THE TASK — Copy out the data below from the line containing "Click the yellow status dot of AGENT-1" to the line containing "Add an emoji", both lines included, with all images left out.

INPUT RECORDS —
※

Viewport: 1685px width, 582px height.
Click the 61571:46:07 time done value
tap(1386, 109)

※

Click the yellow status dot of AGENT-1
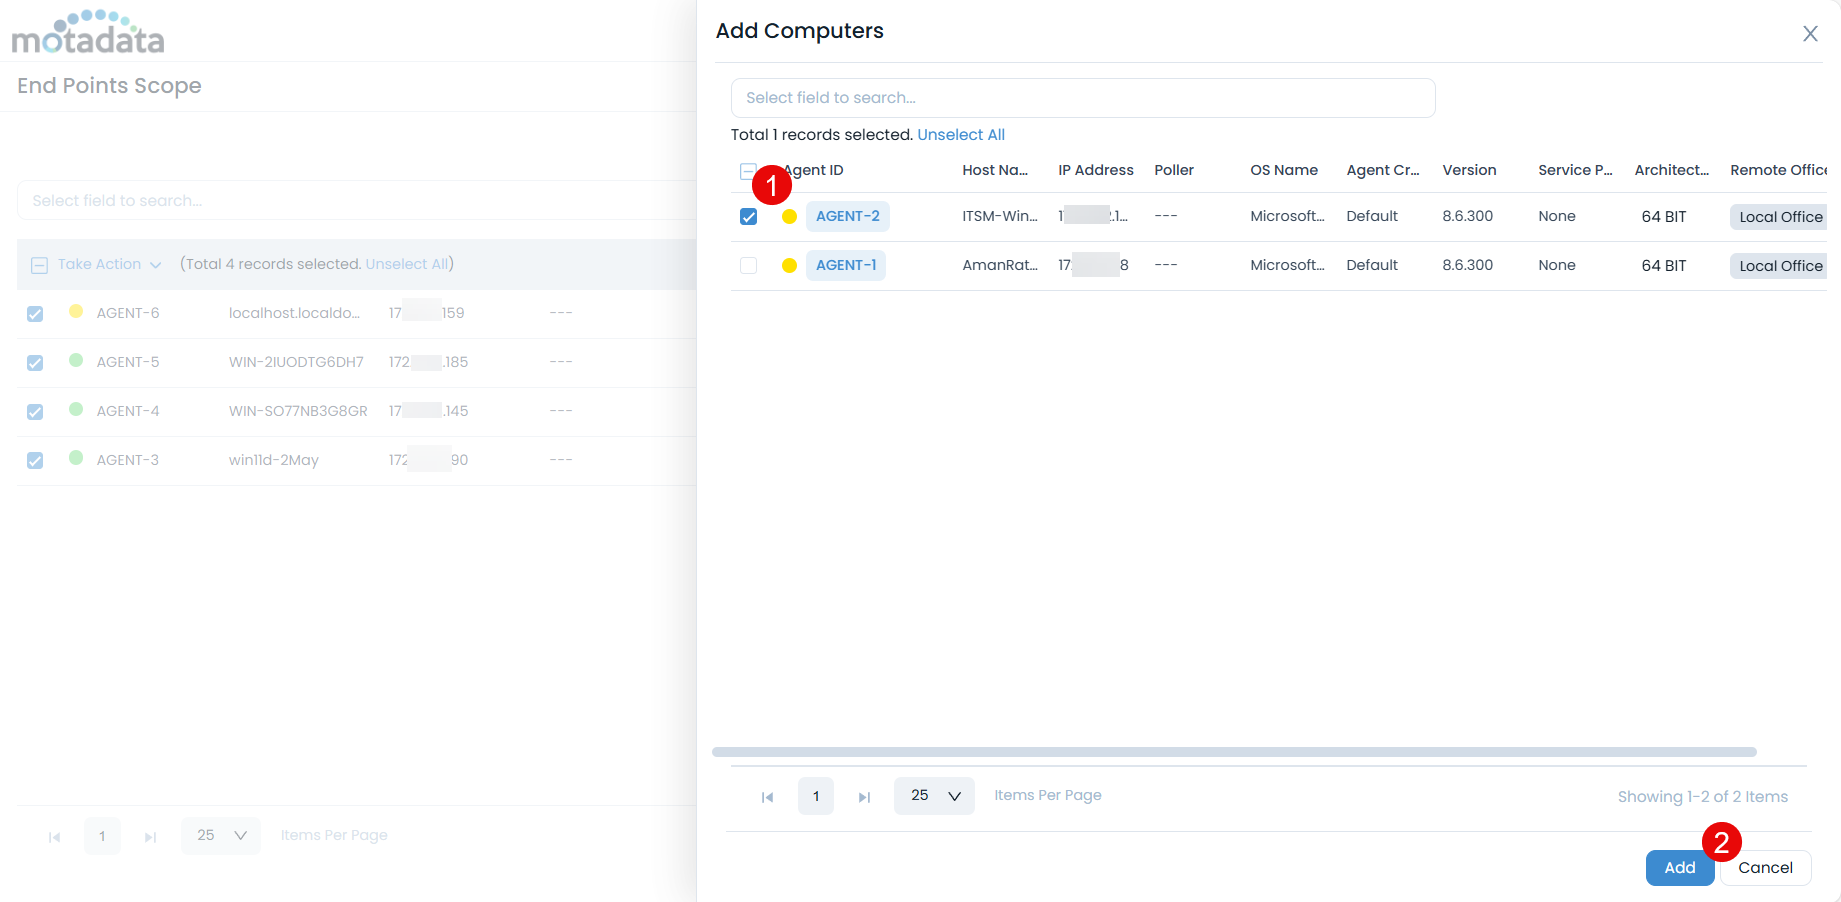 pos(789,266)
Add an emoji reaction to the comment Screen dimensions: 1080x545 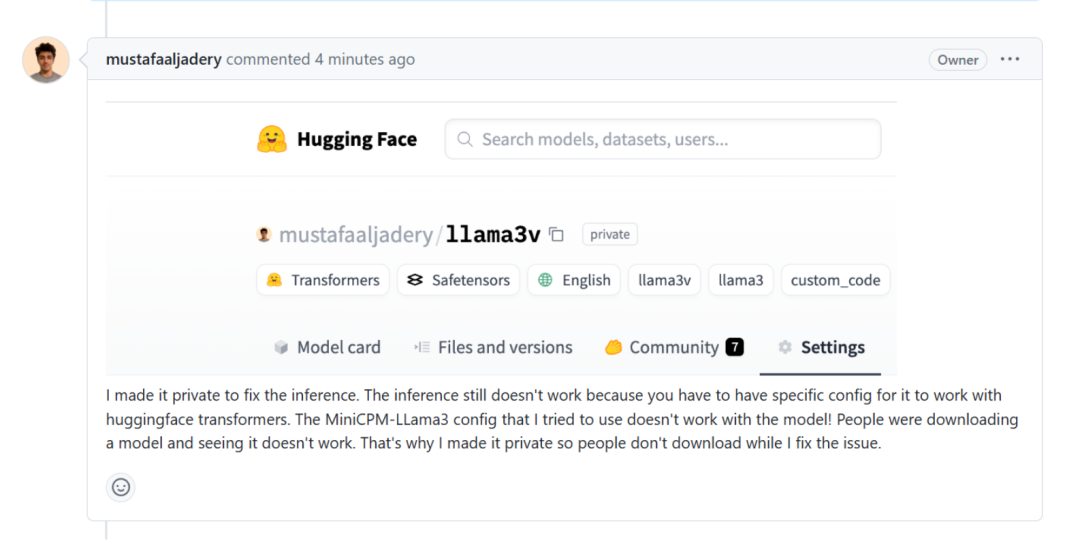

※

SOLUTION BELOW —
Click the yellow status dot of AGENT-1
 pos(789,266)
Add an emoji reaction to the comment Screen dimensions: 1080x545 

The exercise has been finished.